Chemical characterization of cellulose derivatives is of high importance as it provides information about the often inhomogeneous substitution that may seriously affect the properties of these polymers in various applications. A detailed mapping of the chemical structure of these derivatives requires several advanced techniques to be employed. In this study, the average substitution and the substitution heterogeneity in two hydroxypropyl cellulose (HPC) samples from different suppliers were studied by means of NMR spectroscopy, MALDI-TOF MS, and HPAEC-PAD. (1)H and (13)C NMR provided information on the molar substitution, a parameter that could be analyzed by MALDI-TOF MS as well. In addition, the latter technique was used for determination of the distribution of the number of hydroxypropyl groups per glucose unit present in the two polymers. The heterogeneity of the substitution was studied by determining the amount of unsubstituted glucose units in the HPC samples, which was accomplished by HPAEC-PAD analysis. The results obtained suggest that the two HPC samples differ in both hydroxypropoxy content and distribution of the hydroxypropyl groups. Further, the benefits and importance of employing several analytical methods when investigating the cellulose ether substitution are demonstrated, as each method provides different kinds of information on the chemical content.

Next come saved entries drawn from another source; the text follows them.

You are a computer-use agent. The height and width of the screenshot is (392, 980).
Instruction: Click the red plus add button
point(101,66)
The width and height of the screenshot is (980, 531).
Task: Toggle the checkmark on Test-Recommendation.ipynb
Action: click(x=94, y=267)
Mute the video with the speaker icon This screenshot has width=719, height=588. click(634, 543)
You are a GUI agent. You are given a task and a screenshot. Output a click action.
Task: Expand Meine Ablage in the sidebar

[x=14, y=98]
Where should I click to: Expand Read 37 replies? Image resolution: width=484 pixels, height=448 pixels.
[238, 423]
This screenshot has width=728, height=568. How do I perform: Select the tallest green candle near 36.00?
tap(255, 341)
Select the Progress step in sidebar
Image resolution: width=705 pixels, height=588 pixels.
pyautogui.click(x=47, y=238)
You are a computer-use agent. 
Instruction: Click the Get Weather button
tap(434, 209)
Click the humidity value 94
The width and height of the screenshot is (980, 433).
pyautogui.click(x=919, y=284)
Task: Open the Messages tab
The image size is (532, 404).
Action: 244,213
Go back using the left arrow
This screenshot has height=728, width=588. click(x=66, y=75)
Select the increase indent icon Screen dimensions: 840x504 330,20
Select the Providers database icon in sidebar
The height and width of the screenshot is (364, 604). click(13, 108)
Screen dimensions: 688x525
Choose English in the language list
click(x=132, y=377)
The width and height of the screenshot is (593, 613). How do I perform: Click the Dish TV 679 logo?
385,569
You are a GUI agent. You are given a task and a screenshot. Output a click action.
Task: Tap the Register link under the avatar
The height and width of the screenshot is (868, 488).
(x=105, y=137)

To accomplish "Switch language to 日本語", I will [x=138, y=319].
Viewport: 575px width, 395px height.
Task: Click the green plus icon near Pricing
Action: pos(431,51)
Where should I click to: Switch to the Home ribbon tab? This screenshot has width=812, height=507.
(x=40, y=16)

Initial characterization of ethyl(hydroxyethyl) cellulose using enzymic degradation and chromatographic methods.

Two different ethyl(hydroxyethyl) cellulose (EHEC) samples were characterized by size-exclusion chromatography (SEC) with multiangle light scattering (MALS) detection and high-performance anion-exchange chromatography (HPAEC) with pulsed amperometric detection (PAD). The aim of the study was to investigate the molar mass distribution and the heterogeneity of the substituent distribution, factors that are thought to affect the functional properties of EHEC. The presence of blocks of unsubstituted glucose units was studied by enzymic degradation of EHEC by two different endoglucanases from Trichoderma reesei. The SEC-MALS analysis of the hydrolysis products showed that both enzymes were strongly inhibited by the large number of substituents along the cellulose chain. However, as the weight-average molar mass was reduced from approximately 360,000 to 80,000 g/mol in one of the polymers and from 770,000 to 60,000 g/mol in the other polymer, it was suggested that both samples were composed of some unsubstituted regions where the enzymes got access to the glucosidic bonds. The amount of glucose released upon endoglucanase hydrolysis was determined by HPAEC-PAD, which gave information on the homogeneity of the substituent distribution. The production of unsubstituted glucose units indicated that one of the polymers had a more uneven distribution compared with the other. It was demonstrated that chemical characterization of EHEC is a complex task, which requires an analytical approach involving numerous different methods and techniques.